■ **TASK DETAILS**
Convert the lines below into a Markdown table with the columns "Row" and "Line", numbering each row and leaving out any blank lines.

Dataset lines
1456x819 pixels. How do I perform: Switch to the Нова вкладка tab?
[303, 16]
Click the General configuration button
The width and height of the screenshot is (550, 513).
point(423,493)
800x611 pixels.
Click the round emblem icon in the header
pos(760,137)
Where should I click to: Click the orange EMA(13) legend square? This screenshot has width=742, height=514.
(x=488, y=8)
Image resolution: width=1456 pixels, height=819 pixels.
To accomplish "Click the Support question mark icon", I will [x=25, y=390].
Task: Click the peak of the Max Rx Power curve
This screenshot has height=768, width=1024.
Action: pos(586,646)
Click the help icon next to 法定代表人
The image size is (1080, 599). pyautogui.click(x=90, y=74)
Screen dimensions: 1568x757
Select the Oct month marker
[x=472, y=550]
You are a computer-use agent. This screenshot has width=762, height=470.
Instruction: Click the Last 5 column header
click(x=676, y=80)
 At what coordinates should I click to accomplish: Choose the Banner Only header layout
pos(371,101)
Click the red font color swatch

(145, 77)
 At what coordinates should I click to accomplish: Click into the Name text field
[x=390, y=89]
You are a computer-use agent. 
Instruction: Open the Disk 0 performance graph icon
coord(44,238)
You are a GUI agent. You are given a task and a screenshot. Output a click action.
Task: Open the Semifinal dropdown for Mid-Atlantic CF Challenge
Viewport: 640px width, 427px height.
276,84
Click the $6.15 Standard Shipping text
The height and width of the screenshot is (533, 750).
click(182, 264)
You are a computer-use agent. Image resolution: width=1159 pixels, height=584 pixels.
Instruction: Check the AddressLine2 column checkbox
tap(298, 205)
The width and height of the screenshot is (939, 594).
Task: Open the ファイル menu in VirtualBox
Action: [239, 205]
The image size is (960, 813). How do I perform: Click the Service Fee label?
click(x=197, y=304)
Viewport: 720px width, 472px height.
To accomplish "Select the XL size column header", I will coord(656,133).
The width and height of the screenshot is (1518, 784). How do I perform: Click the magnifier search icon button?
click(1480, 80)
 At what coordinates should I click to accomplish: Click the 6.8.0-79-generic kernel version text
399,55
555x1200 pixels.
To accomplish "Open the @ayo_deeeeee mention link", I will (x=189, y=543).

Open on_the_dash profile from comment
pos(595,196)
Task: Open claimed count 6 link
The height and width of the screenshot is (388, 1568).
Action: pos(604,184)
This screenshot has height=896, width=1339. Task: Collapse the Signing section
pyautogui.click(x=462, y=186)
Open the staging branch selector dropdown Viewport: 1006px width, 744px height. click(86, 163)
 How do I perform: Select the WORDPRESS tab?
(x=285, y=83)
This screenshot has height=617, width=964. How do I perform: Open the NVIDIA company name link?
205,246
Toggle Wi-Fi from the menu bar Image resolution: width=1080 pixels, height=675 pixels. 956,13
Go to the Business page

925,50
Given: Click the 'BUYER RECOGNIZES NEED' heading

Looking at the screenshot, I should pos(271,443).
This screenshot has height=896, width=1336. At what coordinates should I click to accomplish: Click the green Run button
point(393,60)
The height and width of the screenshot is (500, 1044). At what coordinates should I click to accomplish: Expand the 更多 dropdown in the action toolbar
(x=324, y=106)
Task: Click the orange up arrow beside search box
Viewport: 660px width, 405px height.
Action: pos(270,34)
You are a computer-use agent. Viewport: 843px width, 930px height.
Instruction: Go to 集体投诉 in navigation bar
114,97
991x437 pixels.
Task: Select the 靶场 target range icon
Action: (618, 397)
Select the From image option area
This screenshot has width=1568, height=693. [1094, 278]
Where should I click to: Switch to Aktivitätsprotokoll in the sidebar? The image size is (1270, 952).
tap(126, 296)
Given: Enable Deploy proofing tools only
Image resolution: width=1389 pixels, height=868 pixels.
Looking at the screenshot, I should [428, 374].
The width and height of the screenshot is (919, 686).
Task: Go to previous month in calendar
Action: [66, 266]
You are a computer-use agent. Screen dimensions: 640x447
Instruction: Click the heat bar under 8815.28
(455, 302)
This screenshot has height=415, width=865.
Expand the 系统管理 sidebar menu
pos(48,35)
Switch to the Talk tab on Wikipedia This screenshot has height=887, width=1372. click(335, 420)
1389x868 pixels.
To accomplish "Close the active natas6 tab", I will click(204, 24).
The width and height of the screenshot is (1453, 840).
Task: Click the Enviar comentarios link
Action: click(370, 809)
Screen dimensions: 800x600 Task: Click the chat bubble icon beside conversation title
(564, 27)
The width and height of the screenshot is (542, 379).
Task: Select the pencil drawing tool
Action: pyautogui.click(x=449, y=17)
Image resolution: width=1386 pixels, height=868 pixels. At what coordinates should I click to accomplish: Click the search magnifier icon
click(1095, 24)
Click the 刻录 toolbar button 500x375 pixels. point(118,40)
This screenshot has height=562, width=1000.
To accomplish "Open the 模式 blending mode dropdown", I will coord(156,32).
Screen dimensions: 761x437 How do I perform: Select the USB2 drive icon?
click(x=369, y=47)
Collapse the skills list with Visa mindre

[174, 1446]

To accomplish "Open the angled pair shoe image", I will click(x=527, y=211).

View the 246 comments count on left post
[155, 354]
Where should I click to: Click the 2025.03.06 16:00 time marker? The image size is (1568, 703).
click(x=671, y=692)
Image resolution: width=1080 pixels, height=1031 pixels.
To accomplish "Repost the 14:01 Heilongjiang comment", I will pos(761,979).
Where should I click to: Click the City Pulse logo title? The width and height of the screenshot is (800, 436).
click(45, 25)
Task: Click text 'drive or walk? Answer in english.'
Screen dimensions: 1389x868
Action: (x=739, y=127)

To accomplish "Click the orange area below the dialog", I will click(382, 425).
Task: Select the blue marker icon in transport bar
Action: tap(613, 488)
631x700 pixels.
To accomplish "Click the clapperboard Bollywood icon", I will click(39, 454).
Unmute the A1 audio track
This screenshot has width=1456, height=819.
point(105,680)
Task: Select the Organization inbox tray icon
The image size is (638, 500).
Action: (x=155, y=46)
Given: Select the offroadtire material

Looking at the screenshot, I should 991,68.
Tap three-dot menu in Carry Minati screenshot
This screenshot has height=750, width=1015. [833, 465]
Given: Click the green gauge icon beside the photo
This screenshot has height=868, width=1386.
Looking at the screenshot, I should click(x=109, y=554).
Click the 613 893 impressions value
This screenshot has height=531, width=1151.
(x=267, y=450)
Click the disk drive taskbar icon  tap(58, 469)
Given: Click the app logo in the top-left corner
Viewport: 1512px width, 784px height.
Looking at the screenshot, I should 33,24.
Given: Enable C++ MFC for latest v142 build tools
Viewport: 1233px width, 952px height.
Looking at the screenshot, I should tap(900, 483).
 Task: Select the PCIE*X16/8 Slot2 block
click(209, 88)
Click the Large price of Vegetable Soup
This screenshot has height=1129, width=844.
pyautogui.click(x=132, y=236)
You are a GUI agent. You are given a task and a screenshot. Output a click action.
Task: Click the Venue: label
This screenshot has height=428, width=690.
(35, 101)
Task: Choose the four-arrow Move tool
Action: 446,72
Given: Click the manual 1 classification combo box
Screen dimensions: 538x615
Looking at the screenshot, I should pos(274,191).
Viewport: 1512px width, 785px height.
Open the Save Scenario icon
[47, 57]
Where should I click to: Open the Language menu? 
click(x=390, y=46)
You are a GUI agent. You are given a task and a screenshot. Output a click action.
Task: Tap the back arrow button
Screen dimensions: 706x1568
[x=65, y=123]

■ **TASK RESPONSE**
| Row | Line |
|---|---|
| 1 | 1456x819 pixels. How do I perform: Switch to the Нова вкладка tab? |
| 2 | [303, 16] |
| 3 | Click the General configuration button |
| 4 | The width and height of the screenshot is (550, 513). |
| 5 | point(423,493) |
| 6 | 800x611 pixels. |
| 7 | Click the round emblem icon in the header |
| 8 | pos(760,137) |
| 9 | Where should I click to: Click the orange EMA(13) legend square? This screenshot has width=742, height=514. |
| 10 | (x=488, y=8) |
| 11 | Image resolution: width=1456 pixels, height=819 pixels. |
| 12 | To accomplish "Click the Support question mark icon", I will [x=25, y=390]. |
| 13 | Task: Click the peak of the Max Rx Power curve |
| 14 | This screenshot has height=768, width=1024. |
| 15 | Action: pos(586,646) |
| 16 | Click the help icon next to 法定代表人 |
| 17 | The image size is (1080, 599). pyautogui.click(x=90, y=74) |
| 18 | Screen dimensions: 1568x757 |
| 19 | Select the Oct month marker |
| 20 | [x=472, y=550] |
| 21 | You are a computer-use agent. This screenshot has width=762, height=470. |
| 22 | Instruction: Click the Last 5 column header |
| 23 | click(x=676, y=80) |
| 24 |  At what coordinates should I click to accomplish: Choose the Banner Only header layout |
| 25 | pos(371,101) |
| 26 | Click the red font color swatch |
| 27 | (145, 77) |
| 28 |  At what coordinates should I click to accomplish: Click into the Name text field |
| 29 | [x=390, y=89] |
| 30 | You are a computer-use agent.  |
| 31 | Instruction: Open the Disk 0 performance graph icon |
| 32 | coord(44,238) |
| 33 | You are a GUI agent. You are given a task and a screenshot. Output a click action. |
| 34 | Task: Open the Semifinal dropdown for Mid-Atlantic CF Challenge |
| 35 | Viewport: 640px width, 427px height. |
| 36 | 276,84 |
| 37 | Click the $6.15 Standard Shipping text |
| 38 | The height and width of the screenshot is (533, 750). |
| 39 | click(182, 264) |
| 40 | You are a computer-use agent. Image resolution: width=1159 pixels, height=584 pixels. |
| 41 | Instruction: Check the AddressLine2 column checkbox |
| 42 | tap(298, 205) |
| 43 | The width and height of the screenshot is (939, 594). |
| 44 | Task: Open the ファイル menu in VirtualBox |
| 45 | Action: [239, 205] |
| 46 | The image size is (960, 813). How do I perform: Click the Service Fee label? |
| 47 | click(x=197, y=304) |
| 48 | Viewport: 720px width, 472px height. |
| 49 | To accomplish "Select the XL size column header", I will coord(656,133). |
| 50 | The width and height of the screenshot is (1518, 784). How do I perform: Click the magnifier search icon button? |
| 51 | click(1480, 80) |
| 52 |  At what coordinates should I click to accomplish: Click the 6.8.0-79-generic kernel version text |
| 53 | 399,55 |
| 54 | 555x1200 pixels. |
| 55 | To accomplish "Open the @ayo_deeeeee mention link", I will (x=189, y=543). |
| 56 | Open on_the_dash profile from comment |
| 57 | pos(595,196) |
| 58 | Task: Open claimed count 6 link |
| 59 | The height and width of the screenshot is (388, 1568). |
| 60 | Action: pos(604,184) |
| 61 | This screenshot has height=896, width=1339. Task: Collapse the Signing section |
| 62 | pyautogui.click(x=462, y=186) |
| 63 | Open the staging branch selector dropdown Viewport: 1006px width, 744px height. click(86, 163) |
| 64 |  How do I perform: Select the WORDPRESS tab? |
| 65 | (x=285, y=83) |
| 66 | This screenshot has height=617, width=964. How do I perform: Open the NVIDIA company name link? |
| 67 | 205,246 |
| 68 | Toggle Wi-Fi from the menu bar Image resolution: width=1080 pixels, height=675 pixels. 956,13 |
| 69 | Go to the Business page |
| 70 | 925,50 |
| 71 | Given: Click the 'BUYER RECOGNIZES NEED' heading |
| 72 | Looking at the screenshot, I should pos(271,443). |
| 73 | This screenshot has height=896, width=1336. At what coordinates should I click to accomplish: Click the green Run button |
| 74 | point(393,60) |
| 75 | The height and width of the screenshot is (500, 1044). At what coordinates should I click to accomplish: Expand the 更多 dropdown in the action toolbar |
| 76 | (x=324, y=106) |
| 77 | Task: Click the orange up arrow beside search box |
| 78 | Viewport: 660px width, 405px height. |
| 79 | Action: pos(270,34) |
| 80 | You are a computer-use agent. Viewport: 843px width, 930px height. |
| 81 | Instruction: Go to 集体投诉 in navigation bar |
| 82 | 114,97 |
| 83 | 991x437 pixels. |
| 84 | Task: Select the 靶场 target range icon |
| 85 | Action: (618, 397) |
| 86 | Select the From image option area |
| 87 | This screenshot has width=1568, height=693. [1094, 278] |
| 88 | Where should I click to: Switch to Aktivitätsprotokoll in the sidebar? The image size is (1270, 952). |
| 89 | tap(126, 296) |
| 90 | Given: Enable Deploy proofing tools only |
| 91 | Image resolution: width=1389 pixels, height=868 pixels. |
| 92 | Looking at the screenshot, I should [428, 374]. |
| 93 | The width and height of the screenshot is (919, 686). |
| 94 | Task: Go to previous month in calendar |
| 95 | Action: [66, 266] |
| 96 | You are a computer-use agent. Screen dimensions: 640x447 |
| 97 | Instruction: Click the heat bar under 8815.28 |
| 98 | (455, 302) |
| 99 | This screenshot has height=415, width=865. |
| 100 | Expand the 系统管理 sidebar menu |
| 101 | pos(48,35) |
| 102 | Switch to the Talk tab on Wikipedia This screenshot has height=887, width=1372. click(335, 420) |
| 103 | 1389x868 pixels. |
| 104 | To accomplish "Close the active natas6 tab", I will click(204, 24). |
| 105 | The width and height of the screenshot is (1453, 840). |
| 106 | Task: Click the Enviar comentarios link |
| 107 | Action: click(370, 809) |
| 108 | Screen dimensions: 800x600 Task: Click the chat bubble icon beside conversation title |
| 109 | (564, 27) |
| 110 | The width and height of the screenshot is (542, 379). |
| 111 | Task: Select the pencil drawing tool |
| 112 | Action: pyautogui.click(x=449, y=17) |
| 113 | Image resolution: width=1386 pixels, height=868 pixels. At what coordinates should I click to accomplish: Click the search magnifier icon |
| 114 | click(1095, 24) |
| 115 | Click the 刻录 toolbar button 500x375 pixels. point(118,40) |
| 116 | This screenshot has height=562, width=1000. |
| 117 | To accomplish "Open the 模式 blending mode dropdown", I will coord(156,32). |
| 118 | Screen dimensions: 761x437 How do I perform: Select the USB2 drive icon? |
| 119 | click(x=369, y=47) |
| 120 | Collapse the skills list with Visa mindre |
| 121 | [174, 1446] |
| 122 | To accomplish "Open the angled pair shoe image", I will click(x=527, y=211). |
| 123 | View the 246 comments count on left post |
| 124 | [155, 354] |
| 125 | Where should I click to: Click the 2025.03.06 16:00 time marker? The image size is (1568, 703). |
| 126 | click(x=671, y=692) |
| 127 | Image resolution: width=1080 pixels, height=1031 pixels. |
| 128 | To accomplish "Repost the 14:01 Heilongjiang comment", I will pos(761,979). |
| 129 | Where should I click to: Click the City Pulse logo title? The width and height of the screenshot is (800, 436). |
| 130 | click(45, 25) |
| 131 | Task: Click text 'drive or walk? Answer in english.' |
| 132 | Screen dimensions: 1389x868 |
| 133 | Action: (x=739, y=127) |
| 134 | To accomplish "Click the orange area below the dialog", I will click(382, 425). |
| 135 | Task: Select the blue marker icon in transport bar |
| 136 | Action: tap(613, 488) |
| 137 | 631x700 pixels. |
| 138 | To accomplish "Click the clapperboard Bollywood icon", I will click(39, 454). |
| 139 | Unmute the A1 audio track |
| 140 | This screenshot has width=1456, height=819. |
| 141 | point(105,680) |
| 142 | Task: Select the Organization inbox tray icon |
| 143 | The image size is (638, 500). |
| 144 | Action: (x=155, y=46) |
| 145 | Given: Select the offroadtire material |
| 146 | Looking at the screenshot, I should 991,68. |
| 147 | Tap three-dot menu in Carry Minati screenshot |
| 148 | This screenshot has height=750, width=1015. [833, 465] |
| 149 | Given: Click the green gauge icon beside the photo |
| 150 | This screenshot has height=868, width=1386. |
| 151 | Looking at the screenshot, I should click(x=109, y=554). |
| 152 | Click the 613 893 impressions value |
| 153 | This screenshot has height=531, width=1151. |
| 154 | (x=267, y=450) |
| 155 | Click the disk drive taskbar icon  tap(58, 469) |
| 156 | Given: Click the app logo in the top-left corner |
| 157 | Viewport: 1512px width, 784px height. |
| 158 | Looking at the screenshot, I should 33,24. |
| 159 | Given: Enable C++ MFC for latest v142 build tools |
| 160 | Viewport: 1233px width, 952px height. |
| 161 | Looking at the screenshot, I should tap(900, 483). |
| 162 |  Task: Select the PCIE*X16/8 Slot2 block |
| 163 | click(209, 88) |
| 164 | Click the Large price of Vegetable Soup |
| 165 | This screenshot has height=1129, width=844. |
| 166 | pyautogui.click(x=132, y=236) |
| 167 | You are a GUI agent. You are given a task and a screenshot. Output a click action. |
| 168 | Task: Click the Venue: label |
| 169 | This screenshot has height=428, width=690. |
| 170 | (35, 101) |
| 171 | Task: Choose the four-arrow Move tool |
| 172 | Action: 446,72 |
| 173 | Given: Click the manual 1 classification combo box |
| 174 | Screen dimensions: 538x615 |
| 175 | Looking at the screenshot, I should pos(274,191). |
| 176 | Viewport: 1512px width, 785px height. |
| 177 | Open the Save Scenario icon |
| 178 | [47, 57] |
| 179 | Where should I click to: Open the Language menu?  |
| 180 | click(x=390, y=46) |
| 181 | You are a GUI agent. You are given a task and a screenshot. Output a click action. |
| 182 | Task: Tap the back arrow button |
| 183 | Screen dimensions: 706x1568 |
| 184 | [x=65, y=123] |